Gelecek Partisi Genel Başkanı Ahmet Davutoğlu, Ankara’da düzenlenen toplantıda partisinin ‘Çocuk Politikaları Reformu: Gelecek Modeli’ni açıkladı. Davutoğlu, sunum sonrasında soruları yanıtladı. Karkamış saldırısına değinen Davutoğlu, hayatını kaybedenlerin yakınlarına başsağlığı, yaralılara ise acil şifalar diledi. Davutoğlu “Bu konuda da saldırının yapıldığı mevzileri en şiddetli şekilde cezalandırılmasını diliyorum” dedi.

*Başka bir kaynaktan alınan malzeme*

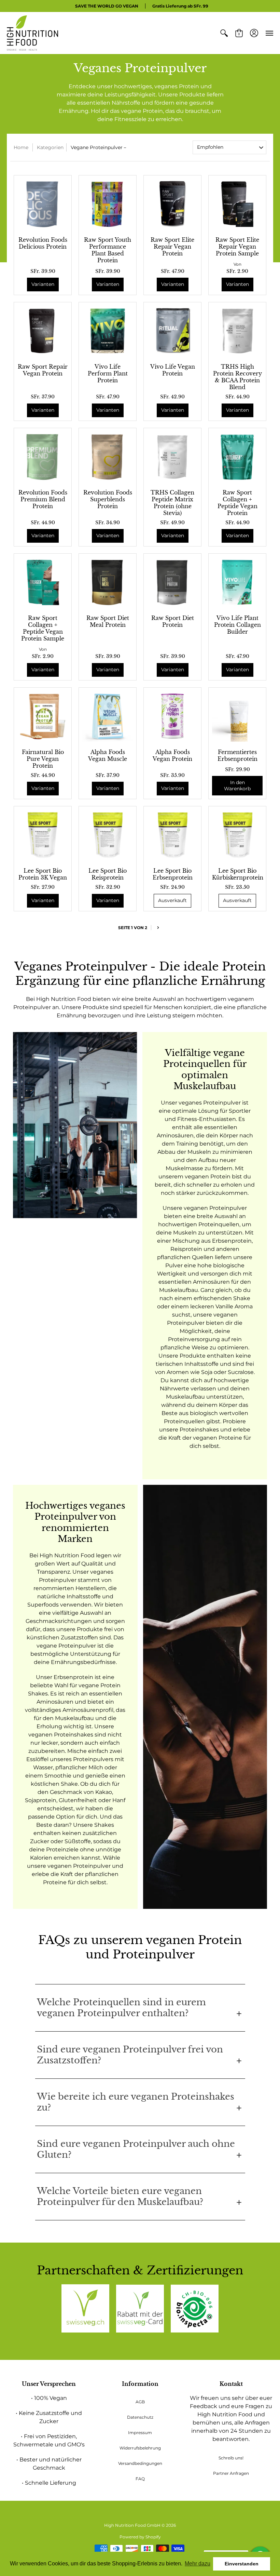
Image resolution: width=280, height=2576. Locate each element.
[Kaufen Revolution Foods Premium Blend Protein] (42, 457)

Cumhurbaşkanı Erdoğan’ın Mısır Devlet Başkanı Abdülfettah Sisi ile selamlaşmasına ilişkin yöneltilen bir soruyu değerlendiren Davutoğlu, durumu “İki yüzlü diplomasi” olarak yorumladı. Gazete Duvar’dan Müzeyyen Yüce’nin aktardığına göre Davutoğlu, şu mesajları verdi: “Sayın Erdoğan’ın iktidarına güç veren her şey mübah sayılıyor. Dış politikada gerilim yaşarsınız. Mesele gerilimleri belli bir kontrol altında tutmak ve o kontrolün dışında ulusal çukurları etkilemeyecek karar sürecini işletmek. Yine ülkeler ile normalleşme de yapabilirsiniz. Burada da mesele ülkenizin onurunu rencide etmemek ve teslimiyetçi bir normalleşmenin olmamasıdır. Erdoğan, kontrolsüz gerilim ile teslimiyetçi normalleşme arasında bir uçtan bir uca savruluyor. Bu gerilimin haklı ve ilkesel bir duruşla kontrollü sürdürülmesi konusunda çok ciddi mücadele verdik. Maalesef bu çabaları etkisiz hale getirdi. Bu ilkesiz bir politikadır. Türkiye’nin itibarı rencide edilemez, Erdoğan’ın güç hesaplarına kurban edilemez. İç siyasette başkalarını HDP ile işbirliği dolayısıyla suçladıkları bir dönemde özel jetlerle Demirtaş’a sunulan imkanlarla Sisi ile verilen fotoğraftaki yol ve yöntem aynıdır. Eğer Sayın Erdoğan, bugün Washington’da ABD Başkanı Joe Biden’dan bir saat değil, 15 dakika görüşme daveti alsın, bugün terörle suçlayarak operasyon yaptığı PKK ve PYD ile de görüşmeye hazır hale gelir.”